Je l’ai regardée, moi aussi, et je lui ai expliqué:
– Oui, je sais, prendre un bain en fin d’après-midi, ce n’est pas mon habitude. Mais là, tu vois, on va dire que je me suis « cassé la papatte ». Et il faut agir.

Toujours debout, elle a basculé sa tête en arrière, regardant le plafond, l’air de s’offusquer et de dire: « C’est fin, tiens! Qu’est-ce que tu peux être maladroite!’ »

Vexée, je l’ai rappelée à l’ordre:
– Dis donc, toi! Je te rappelle que c’est ta faute si je suis tombée! Si tu n’avais pas fait l’andouille, je n’aurais pas dû descendre dans ce pré gelé et je n’aurais pas glissé!

Elle a replongé son regard dans le mien, gravement.

– D’accord, je t’excuse. N’empêche que nous sommes dans de beaux draps. Ce n’était vraiment pas le moment.

La semaine est un peu chargée, d’autant que jeudi, une réunion de travail sera suivie d’un repas collectif au cours duquel je présenterai officiellement Celui qui m’accompagne avant de repartir avec Lui pour quelques jours.
Pendant que je réfléchis, Pomme file et revient avec une écharpe.

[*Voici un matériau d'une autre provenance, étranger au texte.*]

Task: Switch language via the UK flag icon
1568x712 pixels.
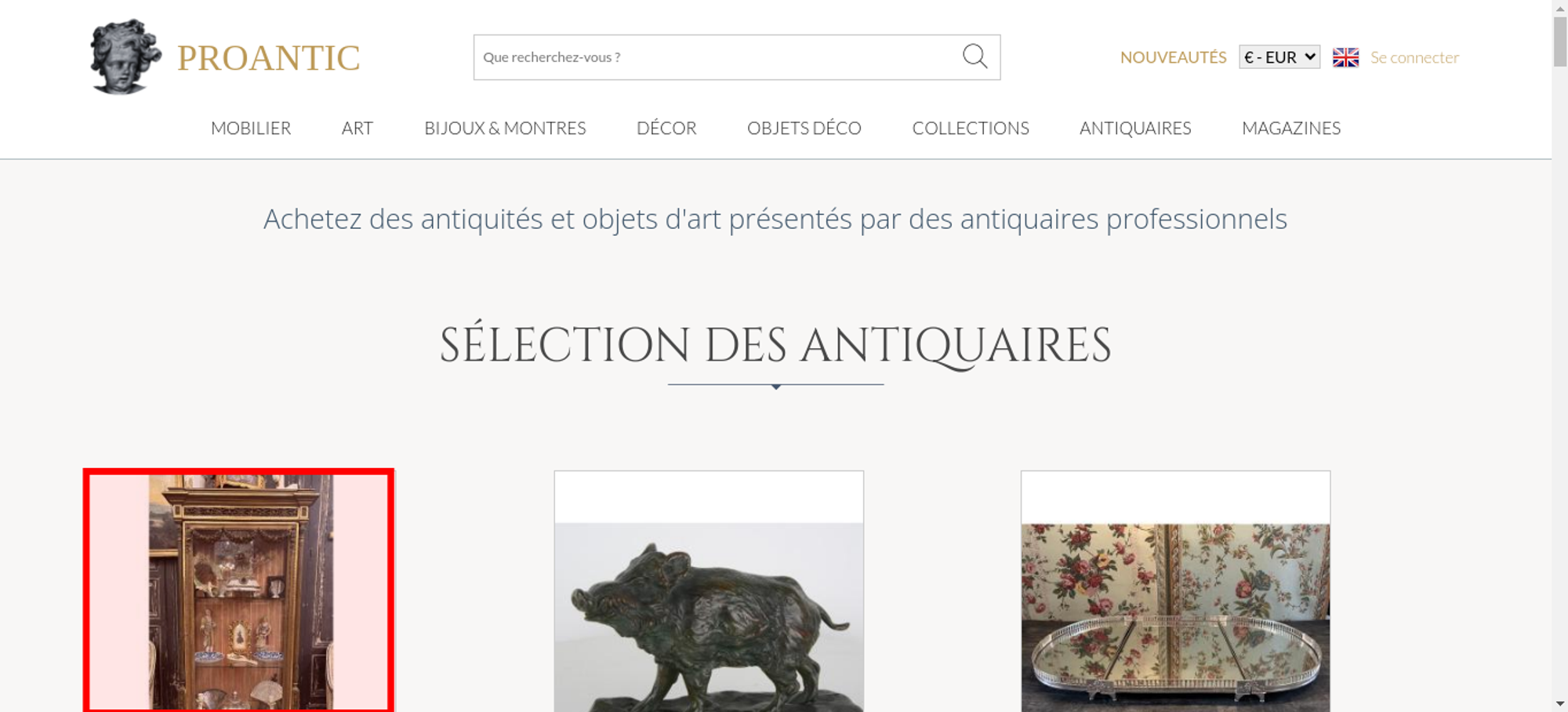Action: (x=1345, y=57)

– Qu’est-ce que tu fais? Tu l’as prise dans la valise? Oui, je sais, je prépare nos affaires. Mais cette fois, tu pars avec moi, ne t’inquiètes pas.

Elle se remet debout contre la baignoire, essayant désespérément de me lécher le nez.
– Non Pomme, ça va, n’en rajoute pas. Tu en as fait assez pour aujourd’hui.

Dignement, elle se redresse, très droite, ne se maintenant plus que par une patte et levant l’autre d’un geste délicat.
Ses petites lèvres noires d’où dépassent deux dents minuscules me font craquer.
Elle est complètement hirsute.

-Toi, ce soir, je te coiffe. Prépare-toi moralement. Bon, file, je sors.

Apparemment consciente de mon handicap provisoire, elle s’assied dans un coin et compatit à sa façon: en baillant.